Frank made the usual appeals. First, he played the part of the patriot: “Those boys in Iraq that we work for—they don’t take Christmas off. They’re laying down their lives for us every day, making the hard sacrifices.”
Then Frank played the part of the victim. Brought up the sacrifices he’d made—sacrifices that he continued to make—for the troops, for Nancy, for the kids: “You think I want to be traveling on Christmas? My whole life is here, in front of this fireplace. Who else would I even be doing this for?”

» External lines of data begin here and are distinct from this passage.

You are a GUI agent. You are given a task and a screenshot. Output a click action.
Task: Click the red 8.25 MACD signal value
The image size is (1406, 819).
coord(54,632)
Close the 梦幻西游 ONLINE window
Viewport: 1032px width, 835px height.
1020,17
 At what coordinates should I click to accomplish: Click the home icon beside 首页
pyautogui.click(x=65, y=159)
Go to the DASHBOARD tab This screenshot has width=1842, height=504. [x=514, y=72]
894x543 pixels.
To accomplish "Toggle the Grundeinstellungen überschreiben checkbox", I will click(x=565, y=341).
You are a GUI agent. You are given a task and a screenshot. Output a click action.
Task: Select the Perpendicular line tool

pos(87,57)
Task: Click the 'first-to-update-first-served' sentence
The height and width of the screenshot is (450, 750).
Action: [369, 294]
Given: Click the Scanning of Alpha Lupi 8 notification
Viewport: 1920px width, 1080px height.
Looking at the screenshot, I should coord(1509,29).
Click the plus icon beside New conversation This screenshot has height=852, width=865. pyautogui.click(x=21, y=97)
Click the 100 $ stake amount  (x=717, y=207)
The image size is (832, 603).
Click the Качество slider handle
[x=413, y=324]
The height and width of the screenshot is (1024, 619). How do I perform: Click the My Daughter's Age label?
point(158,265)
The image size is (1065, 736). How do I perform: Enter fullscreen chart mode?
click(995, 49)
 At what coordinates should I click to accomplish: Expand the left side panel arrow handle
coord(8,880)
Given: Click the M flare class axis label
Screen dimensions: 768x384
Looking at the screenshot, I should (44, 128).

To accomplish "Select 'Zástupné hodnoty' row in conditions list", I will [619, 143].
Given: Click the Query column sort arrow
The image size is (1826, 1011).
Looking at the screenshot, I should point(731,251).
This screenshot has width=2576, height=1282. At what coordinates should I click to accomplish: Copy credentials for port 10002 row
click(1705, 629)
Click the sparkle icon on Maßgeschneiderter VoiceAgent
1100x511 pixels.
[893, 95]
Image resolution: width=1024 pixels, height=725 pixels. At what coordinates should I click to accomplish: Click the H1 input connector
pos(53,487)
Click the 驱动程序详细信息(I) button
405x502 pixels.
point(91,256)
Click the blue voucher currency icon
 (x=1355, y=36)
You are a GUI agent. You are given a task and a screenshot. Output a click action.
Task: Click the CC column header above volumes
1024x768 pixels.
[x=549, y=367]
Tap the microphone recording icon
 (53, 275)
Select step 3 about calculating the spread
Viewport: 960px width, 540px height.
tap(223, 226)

Frank teared up a bit, thinking about all he’d done for his family. His voice broke, twice, as he talked, and Nancy’s heart broke to hear him. Duly chastised, she dried her own tears, apologized, and felt bad for feeling so selfish—for wanting Frank all to herself—when all he wanted to do was take care of them. Looking at him now, she really did understand how hard Frank had been working. How tiring all of this traveling must be. How much he’d given up for his family. All those late nights at the office. All of those trips out of town.
By the time Frank was done talking, she’d fallen in love with him all over again.
Chapter 4
Frank and Suzanne
It was Christmas Day in Santa Cruz, California, and Suzanne Leontieff had been waiting—forever, it seemed—for her lover to walk to her door, take her in his arms, and…and what?